+++ SOURCE DATA

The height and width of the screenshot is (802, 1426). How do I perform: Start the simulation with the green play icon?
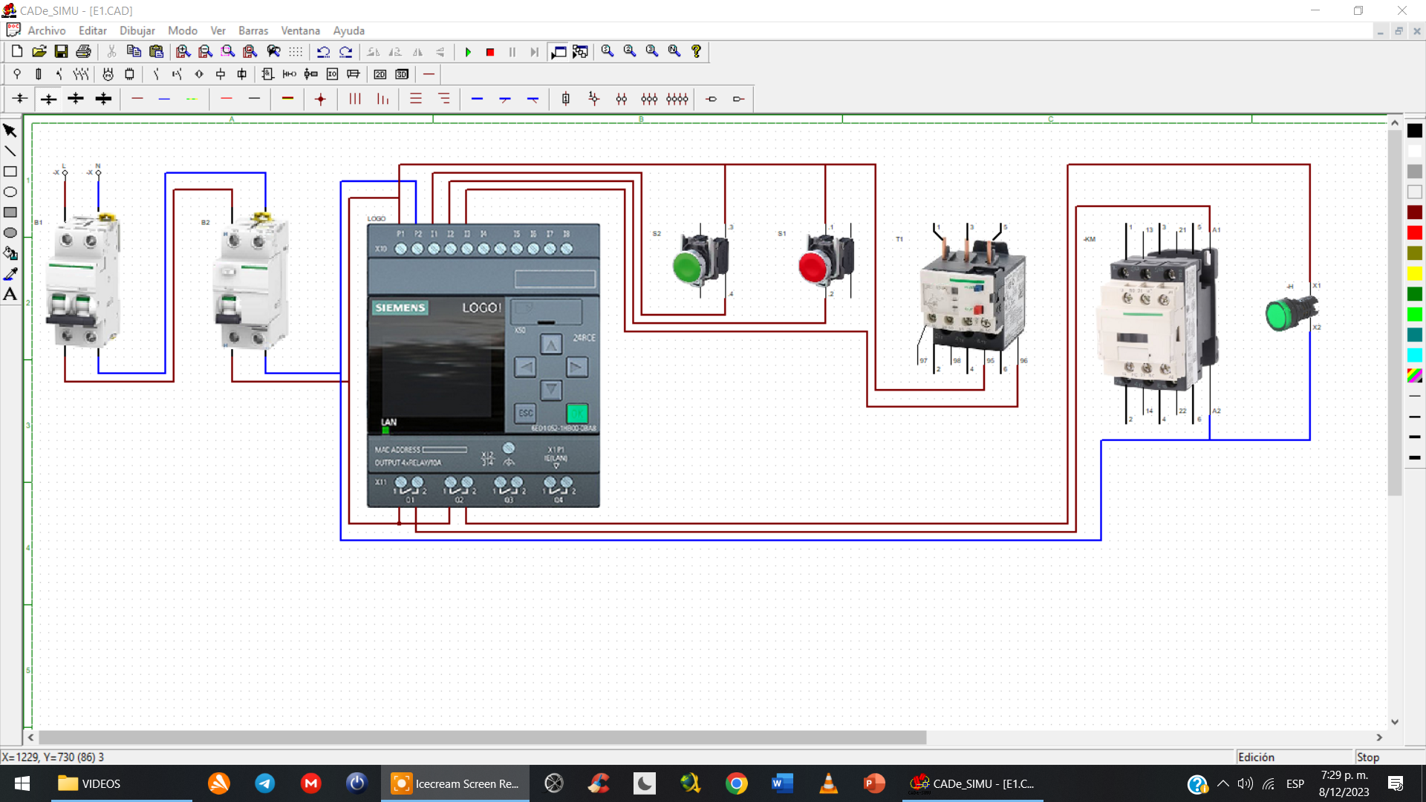(x=468, y=52)
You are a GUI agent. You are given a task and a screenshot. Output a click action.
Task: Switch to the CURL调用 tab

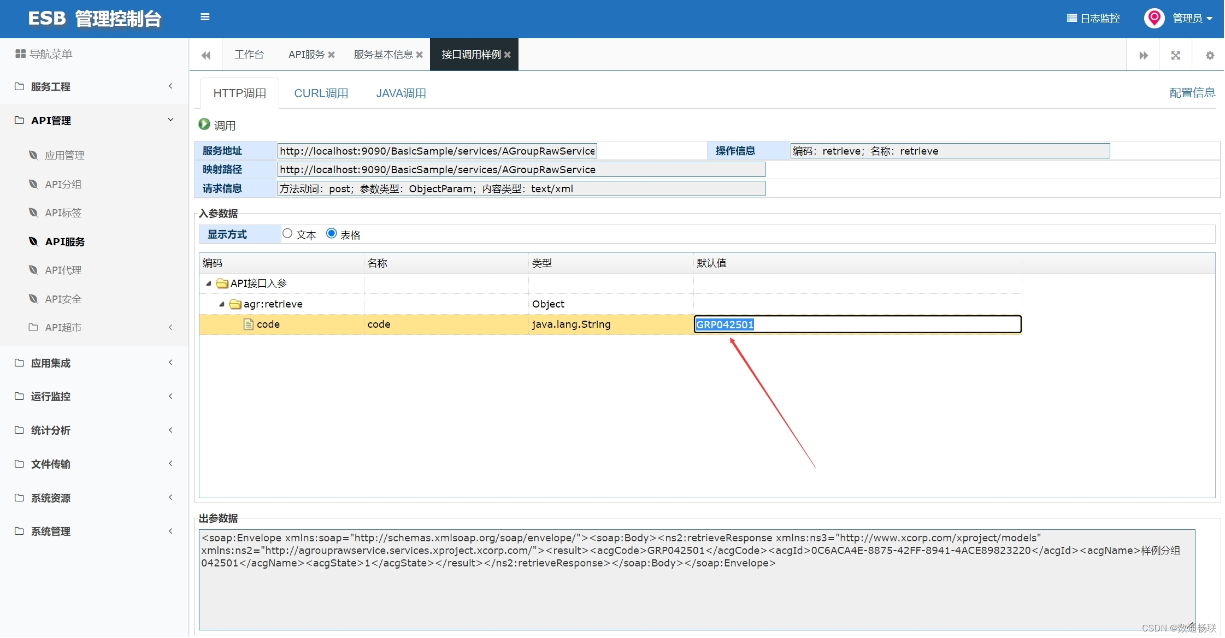321,93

++++++

- [WHAT IS NEEDED]: The expected output is each entry given again word for word, with pictures dropped.

- [YOUR RESPONSE]:
The height and width of the screenshot is (802, 1426). How do I perform: Start the simulation with the green play icon?
(x=468, y=52)
You are a GUI agent. You are given a task and a screenshot. Output a click action.
Task: Switch to the CURL调用 tab

321,93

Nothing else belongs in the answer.